Borowanie zęba nie tylko dzieci przyprawia o ciarki. Jeśli próchnica butelkowa jest tak zaawansowana, że zabieg ten staje się koniecznością, można dziecku nieco ulżyć poprzez podanie mu podtlenku azotu. Gaz ten, popularnie zwany rozweselającym, ma właściwości uspokajające i odprężające. Dzięki temu nieprzyjemny zabieg nie musi być dla dziecka traumatycznym przeżyciem, jednak jak wynika z praktyki, zastosowanie tego rozwiązania nie gwarantuje współpracy małego pacjenta.

Zabiegi w znieczuleniu ogólnym przeprowadzane są w niewielu gabinetach, ze względu na konieczność specjalnego wyposażenia i ryzyko wystąpienia powikłań po narkozie. Decydując się na poddanie dziecka takiemu znieczuleniu, rodzic powinien pamiętać, że przez cały czas trwania zabiegu stan funkcji życiowych małego pacjenta powinien monitorować lekarz anestezjolog i wykwalifikowany personel medyczny. Pomimo wad związanych z nieprzyjemnymi skutkami narkozy przy wybudzaniu, ogromną zaletą tej metody jest to, że u śpiącego dziecka można sprawnie przeprowadzić nawet skomplikowany zabieg, w przeciwieństwie do  histeryzującego na widok wiertła świadomego sytuacji malca.

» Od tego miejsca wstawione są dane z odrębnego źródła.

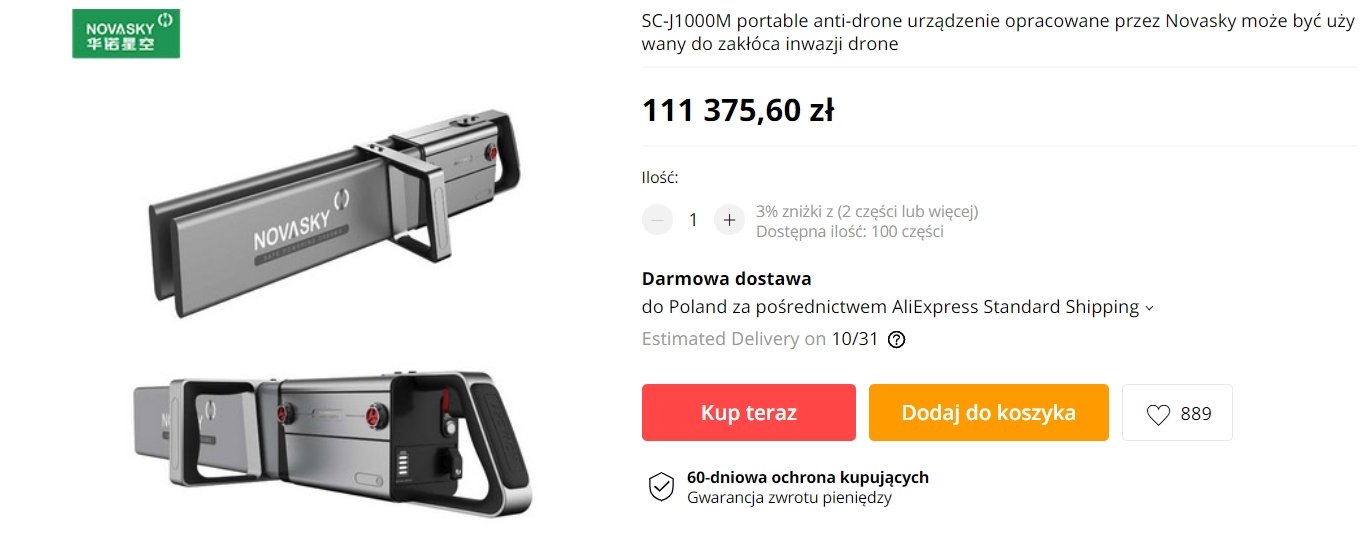Click the 889 wishlist count
This screenshot has width=1372, height=545.
1196,414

Jak zapobiegać próchnicy butelkowej?

Każdy rodzic ma świadomość, że łatwiej jest zapobiegać próchnicy butelkowej niż ją później leczyć. Na rozwój tego schorzenia u naszych dzieci ogromny wpływ ma dieta. Jako rodzice nie możemy bagatelizować ilości spożywanych przez dziecko słodyczy, zwłaszcza że to my sami decydujemy o ich zakupie. Szczególnie polecana przez stomatologów jest metoda skandynawska, według której dziecko przez cały tydzień nie dostaje słodyczy, aby jeden dzień w tygodniu np. w „słodką sobotę” móc objadać się nimi do woli. Jak twierdzą specjaliści, nawet duża ilość zjadanych słodyczy w ciągu jednego dnia nie powoduje takich spustoszeń w szkliwie jak całotygodniowe podjadanie mniejszych ilości łakoci. W ramach profilaktyki można już w diecie trzylatka zastąpić cukier ksylitolem, czyli słodkim, pozyskiwanym z kory brzozy zamiennikiem cukru, mającym właściwości przeciwpróchnicze. W aptekach dostępne są również pasty do zębów z ksylitolem dla najmłodszych dzieci.

Aby nie dopuścić do rozwoju próchnicy butelkowej, można poddać młode ząbki lakierowaniu, czyli pokryciu ich żelem zawierającym duże stężenie związków fluoru. Taki zabieg wzmacnia szkliwo i pomaga w jego remineralizacji. Kiedy ma się pewność, że próchnica jeszcze nie zawitała do nowych ząbków, można poddać je lakowaniu, czyli uszczelnieniu naturalnych bruzd występujących w zębach trzonowych i przedtrzonowych. Stworzy to mechaniczną barierę dla trawiących szkliwo kwasów w miejscach narażonych na rozwój próchnicy. Pamiętajmy również, że dzieci biorą przykład nie z dobrych rad rodziców, ale z ich postępowania. Łatwiej jest wyrobić nawyk mycia zębów u malucha, jeśli cała rodzina poddaje się przyjemnością  szczotkowaniu zębów. Do rytuału warto wprowadzić elementy zabawy, wówczas mały obserwator sam zapragnie w nim uczestniczyć.